I am very reluctant to say anything absolute with reference to science or even engineering. New developments seem often to challenge conventional wisdom, and I tend to quote Mark Twain "it's difficult to make predictions, especially about the future".
OK, fair enough, the IC world is nearing the edges of Physics of how densely packed chips can be, but there are a lot of other new ideas on the horizon that may continue the miniaturization for another few generations at least.
Even if there is a major breakthrough in battery density (there was a rumor thread here started by someone who had run into a Tesla battery engineer in a restaurant and was told a 500 KWh battery pack was in the works, though I'm skeptical of that), their development won't follow the development of ICs.
ICs are a very weird market. When a new, complex part is introduced, the initial yields are usually down in the single digit percents. This is one reason why the latest and greatest is always expensive. I've read that for most mass market ICs, a company can start making a profit at 7% yields. They throw away most of the rest. The PhD Physics types go to work trying to figure out why the new chips are failing and send their findings back to R&D. By the time a product is mature, yields can be up well over 90%. (I'm currently working on a test instrument used by the PhD types in their forensic analysis.)
Nothing else can have such high initial failure rates and still be profitable. By the time production of an IC is mature, the profit margins are approaching that of software. In both almost all the effort is put in up front during R&D and production can be very cheap.
I saw a talk given by JB Straubel on YouTube where he made the pint batteries don't follow Moore's Law. I believe most of the cost reductions in batteries comes from economies of scale and other more traditional production improvement methods rather than yields going up like in the IC world.

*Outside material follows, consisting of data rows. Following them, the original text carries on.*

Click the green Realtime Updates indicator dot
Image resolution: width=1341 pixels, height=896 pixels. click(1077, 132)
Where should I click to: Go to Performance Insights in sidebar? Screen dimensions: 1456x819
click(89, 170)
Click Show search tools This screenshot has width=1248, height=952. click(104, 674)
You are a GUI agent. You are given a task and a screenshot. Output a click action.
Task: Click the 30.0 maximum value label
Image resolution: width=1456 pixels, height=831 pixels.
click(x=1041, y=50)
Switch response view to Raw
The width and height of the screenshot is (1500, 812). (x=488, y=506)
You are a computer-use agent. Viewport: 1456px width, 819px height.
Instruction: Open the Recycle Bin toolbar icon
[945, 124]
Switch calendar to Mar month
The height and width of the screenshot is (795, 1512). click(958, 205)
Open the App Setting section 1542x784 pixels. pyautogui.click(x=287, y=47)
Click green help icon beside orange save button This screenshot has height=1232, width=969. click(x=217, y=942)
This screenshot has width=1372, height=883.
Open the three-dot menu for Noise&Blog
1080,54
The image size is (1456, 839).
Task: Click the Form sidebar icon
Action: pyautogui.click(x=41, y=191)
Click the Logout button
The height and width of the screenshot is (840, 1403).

The Gigafactory promises to push down the cost of Li-ion batteries through a mix of economy of scale and vertical integration of production and physical proximity to the source of raw materials. I think it was Elon Musk who made the observation that the way Li-ion batteries are made today is very inefficient. Parts are sent back and forth (often between countries) before the final product is shipped across the Pacific to Tesla. Elon analyzes everything from the ground up and he saw that one large vertically integrated facility could make batteries 30% cheaper simply because things aren't getting shipped all over the place.
I think it likely that there will be some kind of major technology breakthrough with battery technology that will revolutionize the industry and push the cost per Kwh down dramatically while pushing the Kwh/Kg way up, but nobody is really sure when that is going to happen. It's possible that is has already happened and there hasn't been an announcement because they are still evaluating, or it could be 10 years from now. Nobody knows for sure.
I suspect a major reason the major car companies are dragging their feet getting fully into the EV market is because they are afraid of getting burned by committing to the best technology for today only to discover it's completely obsolete tomorrow.